Selected excerpt >>

· · · ·

31st Attorney General of Virginia
- In office January 17, 1970 – January 17, 1977
- Governor: Linwood Holton Mills Godwin
- Preceded by: Robert Young Button
- Succeeded by: Anthony Francis Troy

Personal details
- Born: Andrew Pickens Miller December 21, 1932 Fairfax, Virginia, U.S.
- Died: July 2, 2021 (aged 88) Washington, D.C., U.S.
- Resting place: Oak Grove Cemetery
- Party: Democratic
- Spouses: Doris Andrews Brown ​ ​(m. 1954; div. 1988)​; Penelope Sue Farthing ​ ​(m. 1990)​;
- Parents: Francis Pickens Miller; Helen Hill Miller;
- Education: Princeton University (AB); University of Virginia (LLB);

Military service
- Branch/service: United States Army
- Battles/wars: Korean War

= Andrew P. Miller =

American politician (1932–2021)

Andrew Pickens Miller (December 21, 1932 – July 2, 2021) was an American attorney, politician and member of the Democratic Party who served as the Attorney General of Virginia from 1970 to 1977.

==Early and family life==
Miller, the son of Democratic 1949 gubernatorial candidate and 1952 U.S. Senate candidate Francis Pickens Miller and his wife, journalist and biographer Helen Hill Miller, had one brother, Robert D. Miller, two years his junior. Miller attended Princeton University. Upon graduation, he returned to his home state and attended the University of Virginia School of Law, where he became Editor-in-Chief of the Virginia Law Review. Miller also served as a lieutenant in the United States Army during the Korean War.

==Career==
Virginians elected Miller Attorney General of Virginia in 1969 to succeed Democrat Robert Young Button. In the Democratic primary, he received 151,833 votes (41.07%) and advanced to a runoff with Guy O. Farley, Sr., who had received 130,042 votes (35.17%). In the runoff, Miller defeated Farley, Sr. by 256,453 votes (63.14%) to 149,699 (36.86%). In the general election, he faced Republican Richard D. Obenshain and Virginia Conservative nominee Flavius B. Walker, Jr. Miller won the election with 455,264 votes (52.13%) to Obenshain's 402,382 (46.07%) and Walker, Jr.'s 15,692 (1.80%).

· · · ·

Exercise prompt >> Quote the Andrew P. Miller biography word for word, from "American politician (1932–2021)" to "the Korean War.".

Saved entries
· · · ·

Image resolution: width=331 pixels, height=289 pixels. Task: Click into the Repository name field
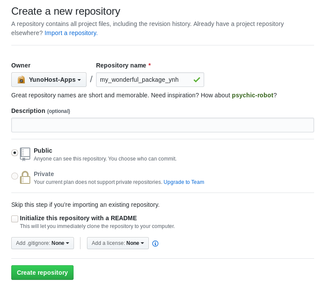[x=150, y=80]
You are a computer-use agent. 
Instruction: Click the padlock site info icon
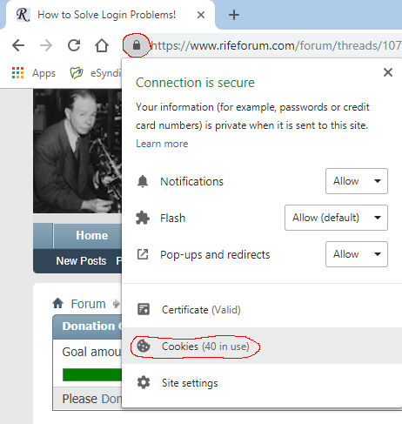(x=137, y=45)
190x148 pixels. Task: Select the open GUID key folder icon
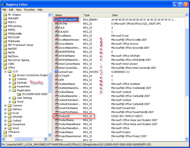19,94
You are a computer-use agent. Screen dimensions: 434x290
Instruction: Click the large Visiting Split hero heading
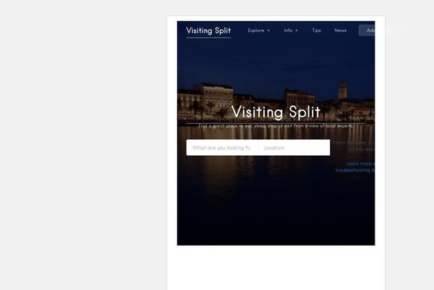(276, 112)
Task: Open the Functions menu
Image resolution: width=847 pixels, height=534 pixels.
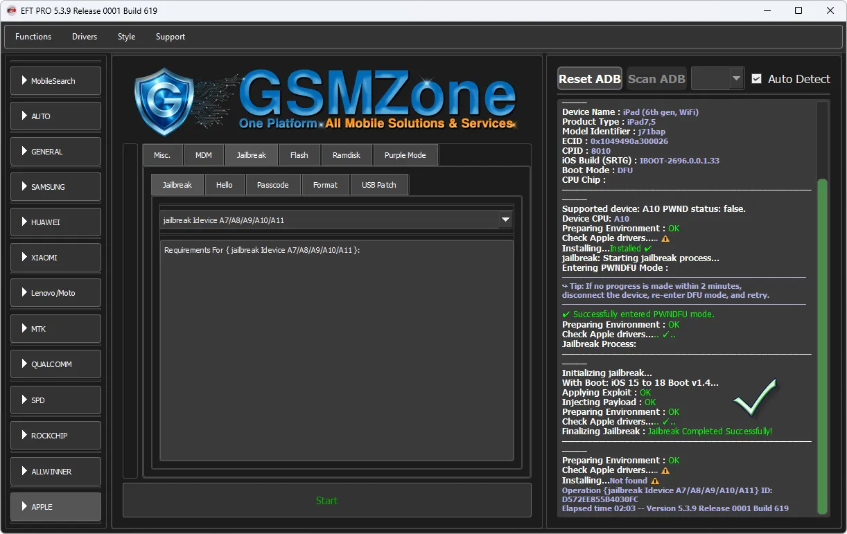Action: tap(33, 37)
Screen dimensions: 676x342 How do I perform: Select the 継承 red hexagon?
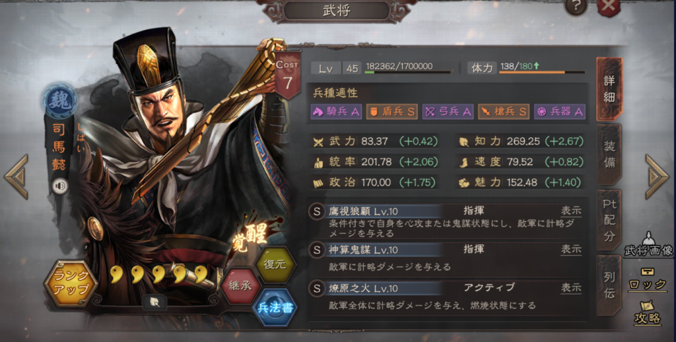pos(240,286)

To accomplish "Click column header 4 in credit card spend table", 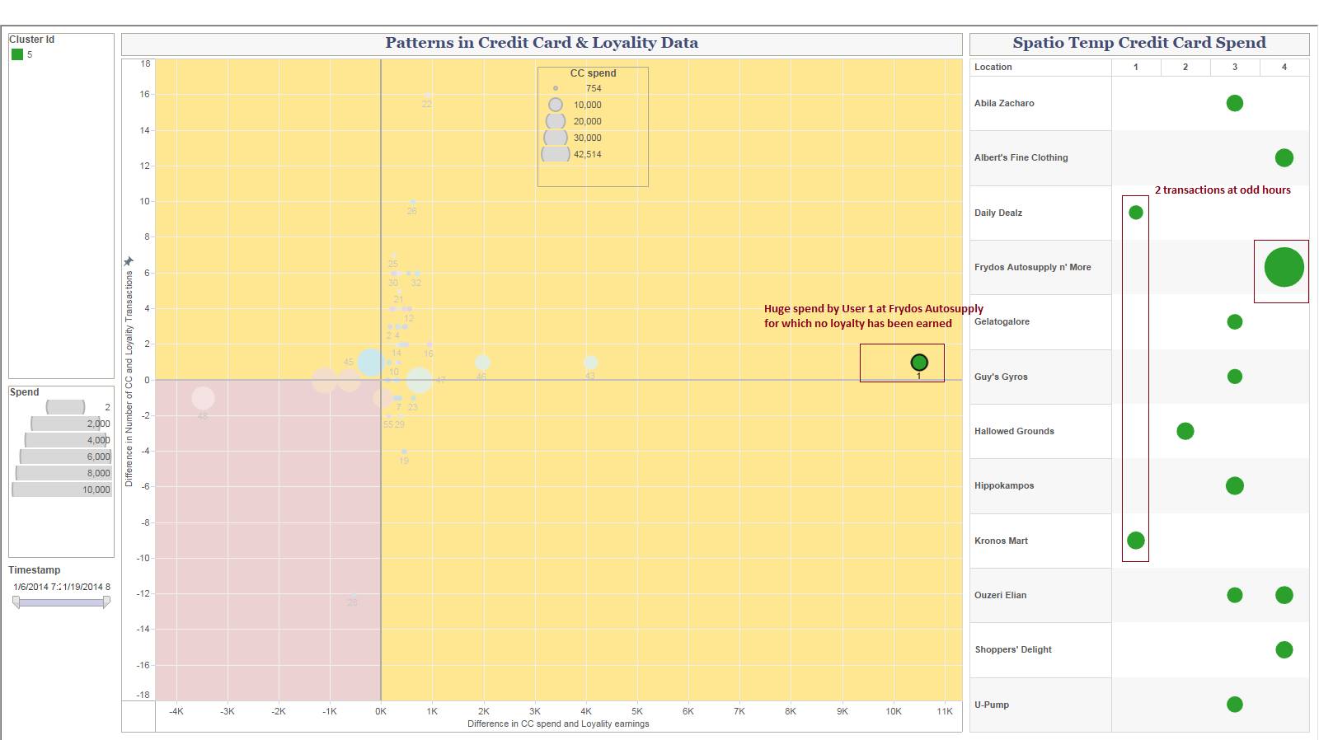I will point(1284,67).
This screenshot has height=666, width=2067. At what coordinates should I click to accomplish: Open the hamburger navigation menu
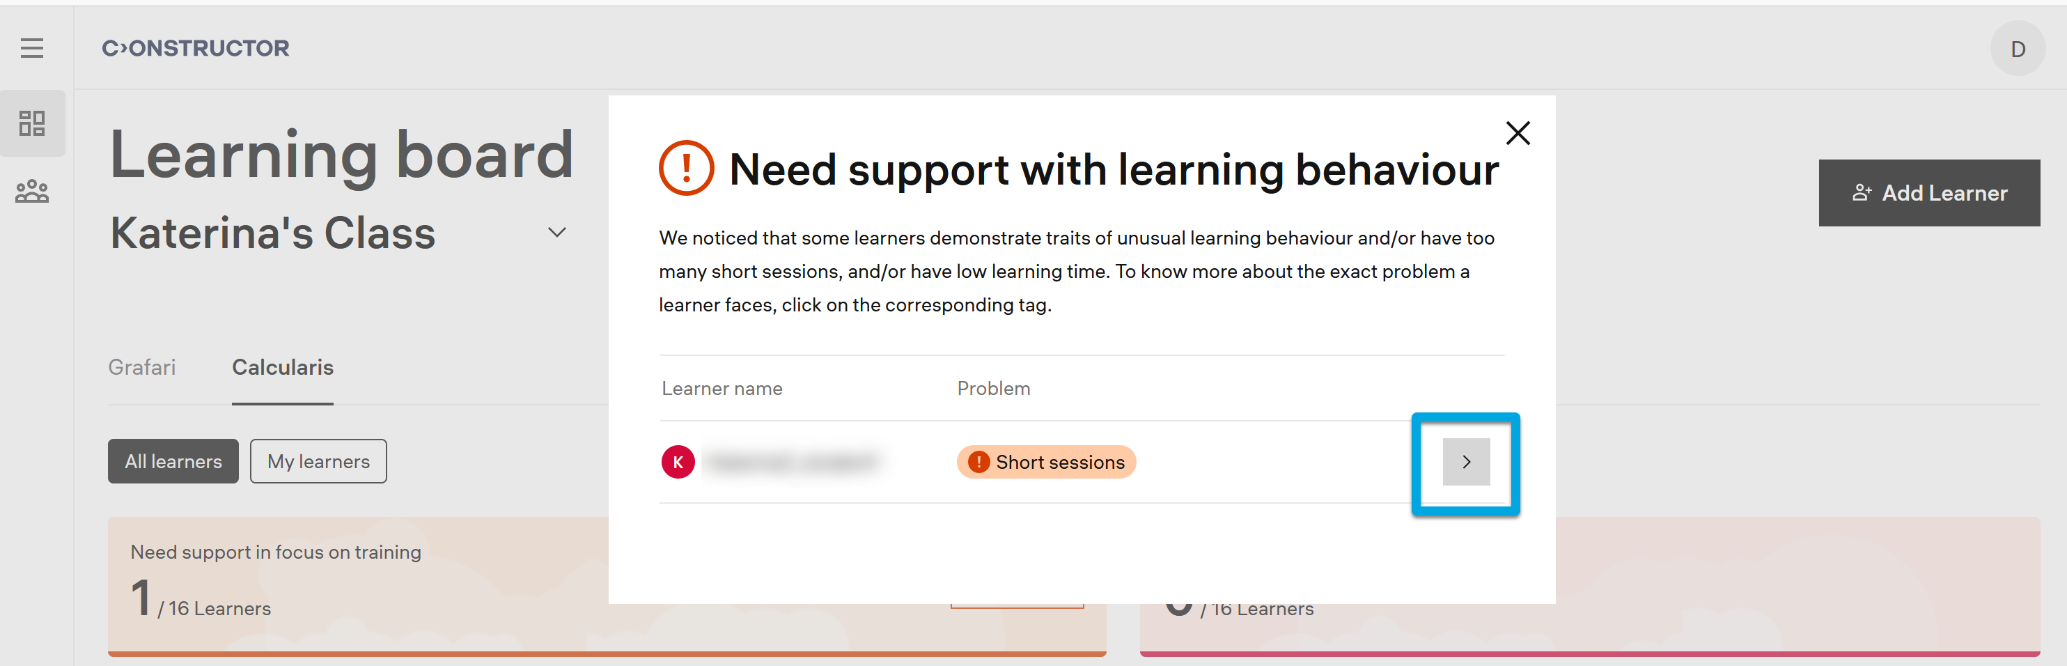[32, 48]
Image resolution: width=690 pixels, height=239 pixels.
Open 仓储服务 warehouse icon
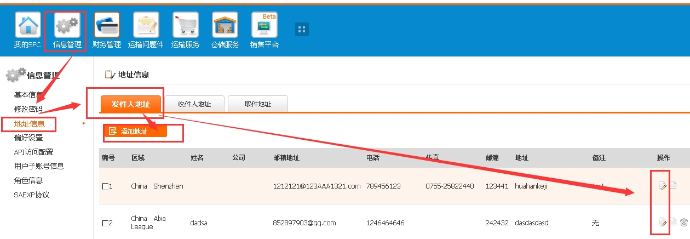pos(225,26)
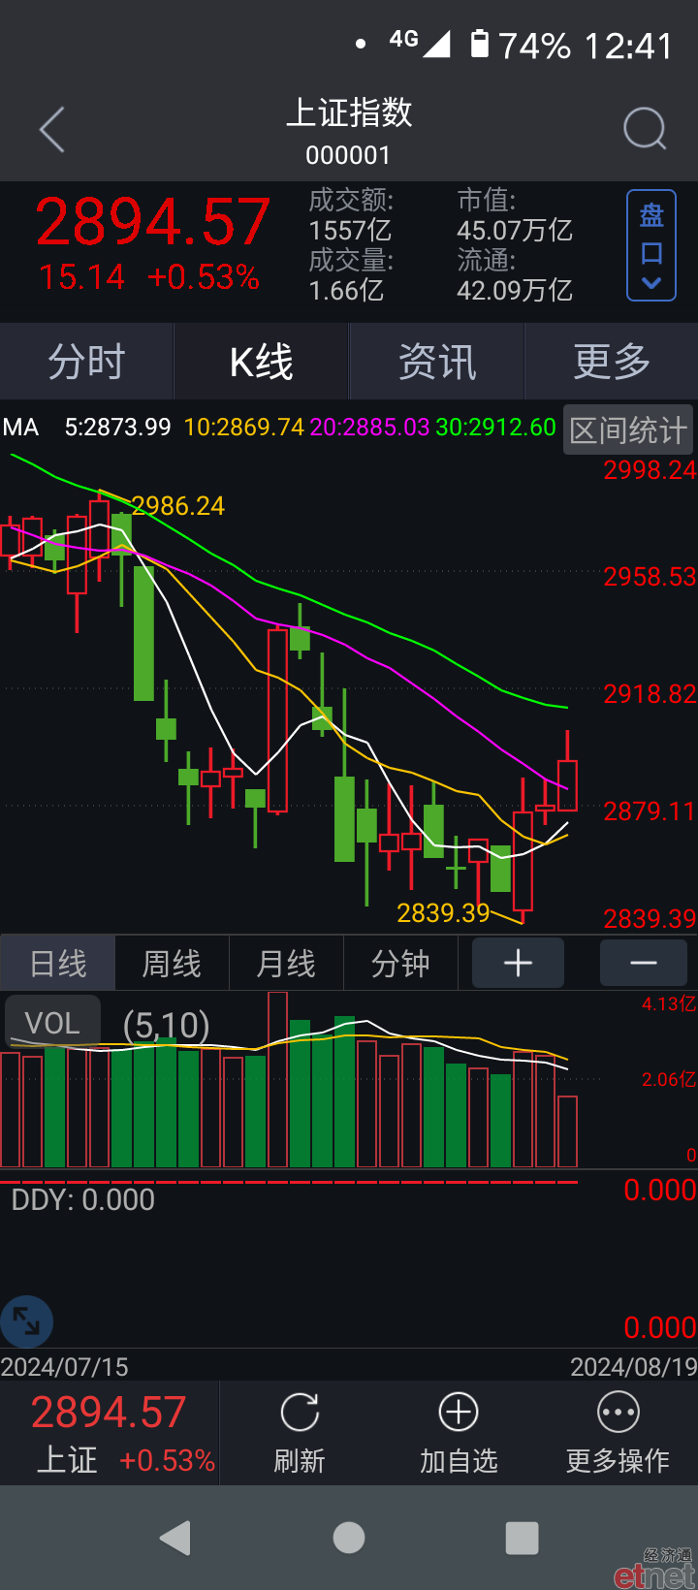
Task: Select the 月线 monthly period
Action: (286, 964)
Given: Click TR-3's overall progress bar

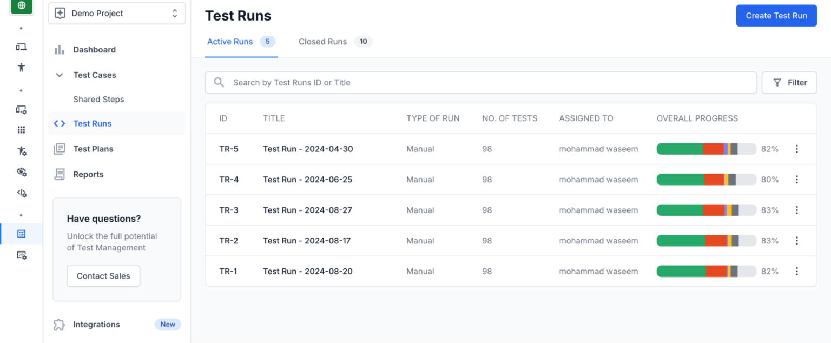Looking at the screenshot, I should pyautogui.click(x=706, y=210).
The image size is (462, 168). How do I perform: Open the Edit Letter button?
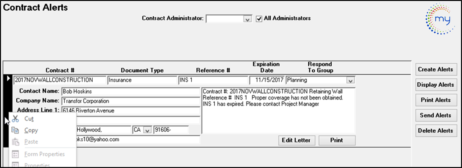297,140
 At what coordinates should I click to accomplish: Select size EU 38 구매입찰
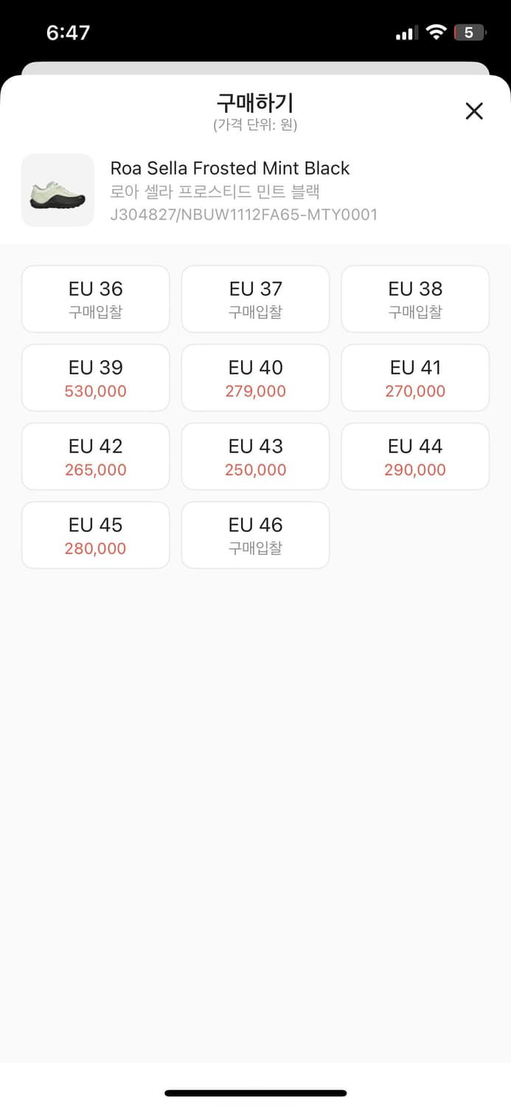pos(415,299)
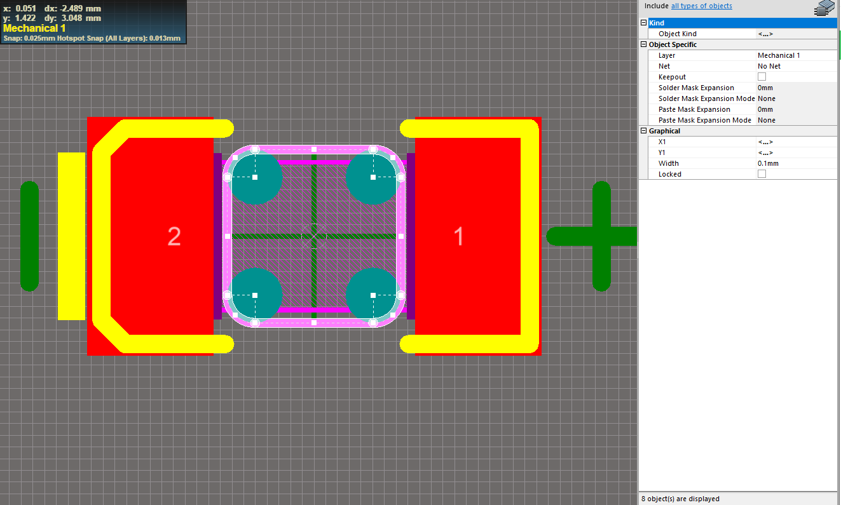Click the component chip icon in the Inspector panel
841x505 pixels.
pyautogui.click(x=824, y=9)
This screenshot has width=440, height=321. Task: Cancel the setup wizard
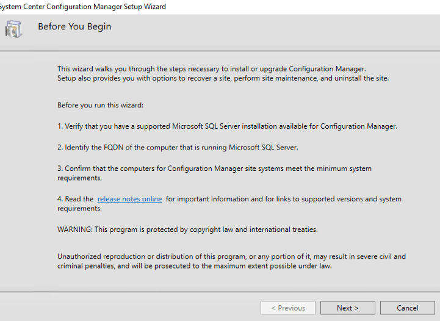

· · · ·

Expected output >>
American politician (1932–2021)

Andrew Pickens Miller (December 21, 1932 – July 2, 2021) was an American attorney, politician and member of the Democratic Party who served as the Attorney General of Virginia from 1970 to 1977.

==Early and family life==
Miller, the son of Democratic 1949 gubernatorial candidate and 1952 U.S. Senate candidate Francis Pickens Miller and his wife, journalist and biographer Helen Hill Miller, had one brother, Robert D. Miller, two years his junior. Miller attended Princeton University. Upon graduation, he returned to his home state and attended the University of Virginia School of Law, where he became Editor-in-Chief of the Virginia Law Review. Miller also served as a lieutenant in the United States Army during the Korean War.